I'm a bit of a twat when it comes to cooking. I absolutely love it and rarely see it as a chore, even after a long day of relentless childcare. Sometimes I spend a Monday morning preparing the whole week's evening meals to store in the fridge. Most days I have cooked dinner by about 10am. Often in the afternoon I visit friends or have them at my house and don't want to have the question of 'what's for dinner?' hanging over me while I enjoy their company. As much of a twat that I am, however, there are days when the prospect of cajoling three littlies to consume the kind of meals which make Jamie Oliver all excited makes me want to stab myself in the eye with a rusty can-opener. On these days I take the children into the garden, hand them all a can of rice pudding and a teaspoon and sit back with a glass of white wine. Five minutes later they are all in the bath, tummies full of the kind of carbohydrates which aid lengthy sleep and the kitchen is in the kind of state which makes me smile.

Tuesday, 12 October 2010

Sunday was a cracker of a day. The sun shone with spring warmth and we threw a birthday party for the lad. The bouncy castle was installed by 9.30am and bubbles filled our garden. All 3 chiddlers had a nap so at midday the husband and I blew the froth off a couple and played swingball. A couple of hours later and the party was in full swing. Nothing could be more wonderful than a garden full of shrieking, happy children and their relaxed, sun warmed parents. Twin1 ate more cake than anyone should put inside their body, twin2 was wide eyed at the joy of dummies (why couldn't she have stumbled upon that little miracle when she was a baby?) and the lad hauled his birthday brontosaurus around in delight.

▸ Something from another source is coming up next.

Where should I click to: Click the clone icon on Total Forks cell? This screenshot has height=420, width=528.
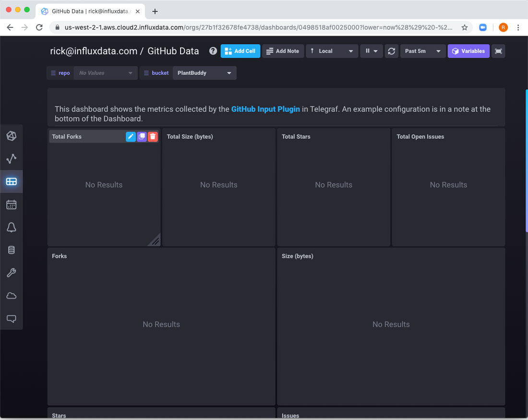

I love being around lots of people. I'm not particularly private or much of a loner, I can talk the arse end off a donkey and am never the first to leave a party so Sunday was pretty goddammed perfect.

Saturday, 9 October 2010

lad turns 4

I awoke this morning to the question "Mummy am I four now?" I sleepily smiled a yes and pulled my big, grown up four year old son in for a cuddle. We have had the most wonderful day. The birthday present of a brontosaurus model was a massive hit, he chatted to my parents and brother on skype, played swing ball with the husband's parents and giggled with his sisters and cousin. At his request we went to the airport and watched planes land and take off followed by McDonalds. I watched twin2 turn into a deranged lunatic in her efforts to protect her bottle of juice and vowed to choose water next time.

Tomorrow we have all lad's friends round to enjoy a bouncy castle in the garden. He has been entranced at the 'getting older' part of his birthday. "Is it still my birthday? Am I still four?" And informing strangers of his age all day, brimming with shiny eyed glee. I am so proud of my little lad. He loves conversation and finding out how things work. His favourite programmes on TV are David Attenborough narrated nature documentaries and cookery programmes featuring Jamie Oliver. His happiest days have been spent helping his Daddy pour concrete into foundations and planting the vegetable garden. He has a great sense of confidence in himself and others and is fantastic company. He can concentrate well on a task and is interested in talking to adults. I love my special little boy. Happy birthday, son.